Another month passes, at California unemployment is still stuck at 12.4%. As reported earlier this week in our new forecast, we now expect unemployment to remain at or above 12% through the first half of 2011, and not drop below 10% until the end of 2013. Yes, that is more than 3 years from now. At 13.808 million, California payroll jobs reached a new low for this cycle, and is now 250,000 jobs below where we were when the recession "officially ended" in June 2009, and 1.4 million below the 2007 peak. Most losses are now in local governments and schools, although construction also has yet to end its 4 year slide.
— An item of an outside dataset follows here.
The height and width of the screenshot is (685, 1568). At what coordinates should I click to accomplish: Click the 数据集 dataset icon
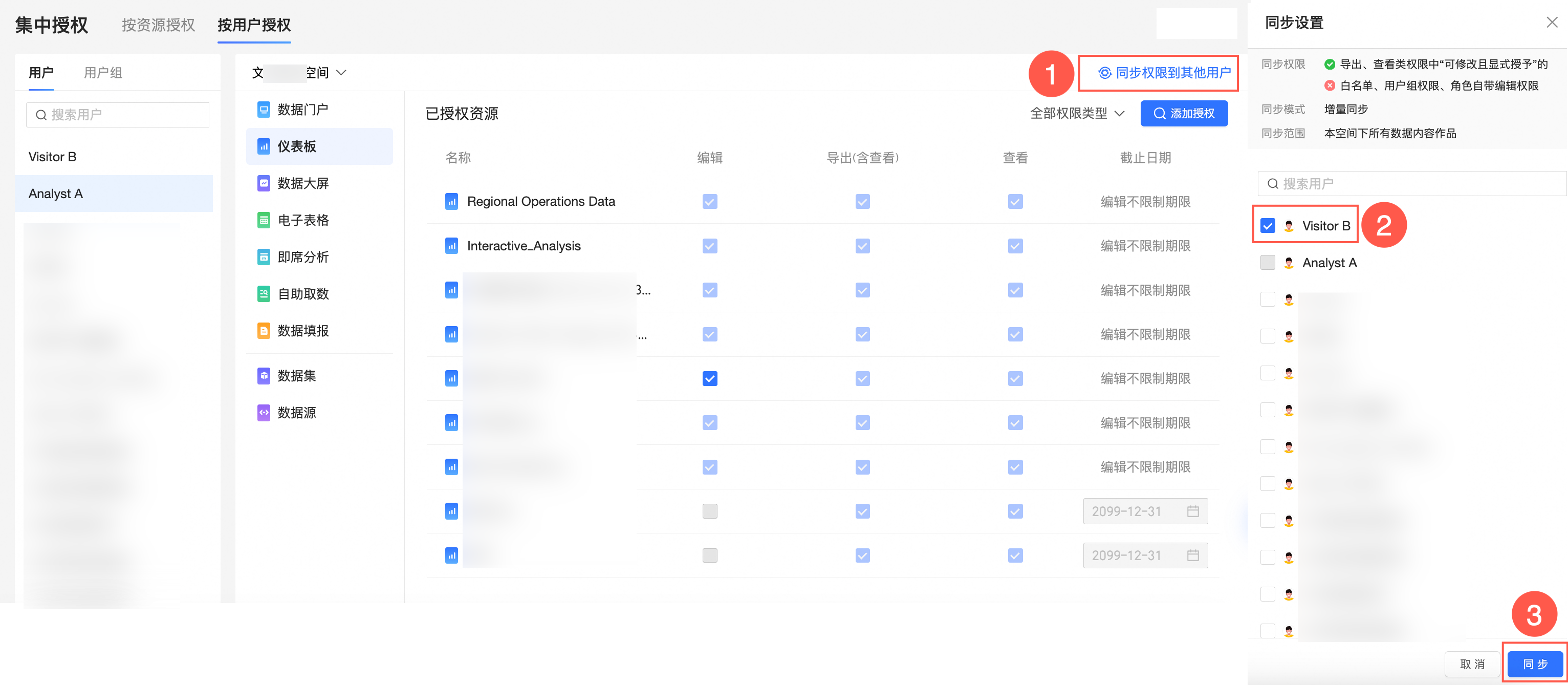[x=264, y=376]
The bright spot continues to be San Jose, the only place in Northern California that is clearly in recovery mode. It is being totally driven by the bounce back in the computer/tech sector, with both computer manufacturing and computer system design jobs up 5% over a year ago. Temp. employment services (likely related to the computer bus.) and private universities are also posting strong numbers. With unemployment in San Jose still topping 11%, it will be a while before their renewed growth starts spilling over to the rest of the region in a big way.
San Francisco also posted its first solid monthly report since I can remember. SF has been the biggest disapointment through the first year of recovery, as I had expected it to show a pattern more like San Jose. Scientific and professional services in the San Francisco area are finally showing the gains we have been anticipating. Don't get too excited, SF only gained 1,000 jobs back this month, and is still way down from a year ago. It will take more than one good report to clearly show a new trend.
It is in the Valley where the reports turn uglier, and it isn't surprising given the dependence of these areas on government and construction, and the relative absence of technology, R&D, and other areas fueling growth. Sacramento and Stockton took another significant step back this week, and unemployment rates across the Central Valley are all over a full percentage point above last year's level.